Let me introduce the GetTolColors function in the R-package inlmisc. This function generates a vector of colors from qualitative, diverging, and sequential color schemes by Paul Tol (2018). The original inspiration for developing this function came from Peter Carl’s blog post describing color schemes from an older issue of Paul Tol’s Technical Note (issue 2.2, released Dec. 2012). And the qualitative color schemes described in his blog post found their way into the ptol_pal function in the R-package ggthemes. My intent with this document is to exhibit the latest Tol color schemes (issue 3.0, released May 2018) and show that they are not only visually pleasing but also well thought out.

Read on for step-by-step instructions and to see some of the palettes.  The package authors have taken care in color design, so check it out.
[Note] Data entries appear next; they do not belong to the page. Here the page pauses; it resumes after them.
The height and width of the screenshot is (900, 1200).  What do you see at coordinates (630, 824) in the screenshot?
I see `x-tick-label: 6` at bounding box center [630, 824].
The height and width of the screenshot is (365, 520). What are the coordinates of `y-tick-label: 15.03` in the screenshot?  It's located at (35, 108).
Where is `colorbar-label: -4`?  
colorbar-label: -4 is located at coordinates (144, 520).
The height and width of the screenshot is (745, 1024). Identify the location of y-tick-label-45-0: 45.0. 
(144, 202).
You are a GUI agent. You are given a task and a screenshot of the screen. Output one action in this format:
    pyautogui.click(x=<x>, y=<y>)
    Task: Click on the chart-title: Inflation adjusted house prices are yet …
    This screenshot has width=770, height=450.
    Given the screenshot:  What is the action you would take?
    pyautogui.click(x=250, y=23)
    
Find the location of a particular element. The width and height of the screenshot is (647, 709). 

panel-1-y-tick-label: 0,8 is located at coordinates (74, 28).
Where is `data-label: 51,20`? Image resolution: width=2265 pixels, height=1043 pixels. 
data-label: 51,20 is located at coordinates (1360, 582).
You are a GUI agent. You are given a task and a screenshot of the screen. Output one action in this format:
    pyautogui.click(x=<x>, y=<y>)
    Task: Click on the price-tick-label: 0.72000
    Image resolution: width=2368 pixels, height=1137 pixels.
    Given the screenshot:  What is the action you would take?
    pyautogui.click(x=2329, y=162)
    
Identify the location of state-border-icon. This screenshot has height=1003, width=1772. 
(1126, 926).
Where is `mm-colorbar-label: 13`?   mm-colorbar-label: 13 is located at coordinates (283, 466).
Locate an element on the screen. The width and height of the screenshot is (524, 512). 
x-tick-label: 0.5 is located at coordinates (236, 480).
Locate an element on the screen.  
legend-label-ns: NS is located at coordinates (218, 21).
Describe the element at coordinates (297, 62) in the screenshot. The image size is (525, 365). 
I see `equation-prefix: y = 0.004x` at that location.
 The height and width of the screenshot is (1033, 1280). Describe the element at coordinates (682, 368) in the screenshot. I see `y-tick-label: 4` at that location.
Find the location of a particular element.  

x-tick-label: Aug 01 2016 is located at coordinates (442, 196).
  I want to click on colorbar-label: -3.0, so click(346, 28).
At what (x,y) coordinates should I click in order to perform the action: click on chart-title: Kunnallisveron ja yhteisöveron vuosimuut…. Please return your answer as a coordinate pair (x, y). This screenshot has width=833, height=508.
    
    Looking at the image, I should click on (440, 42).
Labeling Line Ends In ggplot2

Simon Jackson shows how you can use the secondary axis to label line endings in ggplot2:

Now we can use scale_y_*, with the argument sec.axis to create a second axis on the right, with numbers to be displayed at breaks, defined by our vector of line ends:

ggplot(d, aes(age, circumference, color = Tree)) +
      geom_line() +
      scale_y_continuous(sec.axis = sec_axis(~ ., breaks = d_ends))

This is good.  I’d really prefer to show the labels instead of the value; that way it’d be possible to eliminate the legend altogether.  H/T R-Bloggers.

A Quick Look At Data Visualization Tools

Vincent Wong walks us through data visualization tools on the market today:


When we talk about Echarts, we will usually compare it with Highcharts. The relationship between them is a bit like the relationship between WPS and Office.

Highcharts is also a visualization library which you have to pay for it if you are going to use it. It has many advantages, for example, its documents and tutorials, JS scripts, and CSS are very detailed. It saves time and allows you to pay more attention to learning and developing. What’s more, it is very stable.

There are some good tools on this list.

Jennifer Lyons shows us a few places where we can use histomaps to good effect:

Histomaps can be a good option when we are looking to visualize qualitative trends over time. The trick is that you need to be using two mutually exclusive variables. In Spark’s case he used time and power. In the example below, I am using time and staff’s satisfaction with their work environment. Imagine you are collecting open-ended survey data every quarter during your grant term. You code a person’s response into the mutually exclusive category of met, partially met, and not met regarding their expressed satisfaction.

Read the whole thing.

Tips For Creating Population Share Maps

Lisa Charlotte Rost uses election results to give us some tips on building map-based comparisons:

This map shows us that both parties received a higher vote share in the east than in the west. But it also artificially increases the polarisation: If the AfD gets just one more vote than the Linke, the whole district flips from pink to blue. And we would need to create a third category, “tied”, for the nine election districts in which there were exactly as many AfD voters as Linke voters. (The New York Times created that category for their “Extremely Detailed Map of the 2016 Election”.)

There is another option: We could show the percentage point difference between the two shares. To do so, we subtract the AfD votes from the Linke votes. If the result is positive, we show the district in blue. If it’s negative, we show it in pink.

This is a case where there’s not a huge difference between methods, but it can make a big difference in other situations.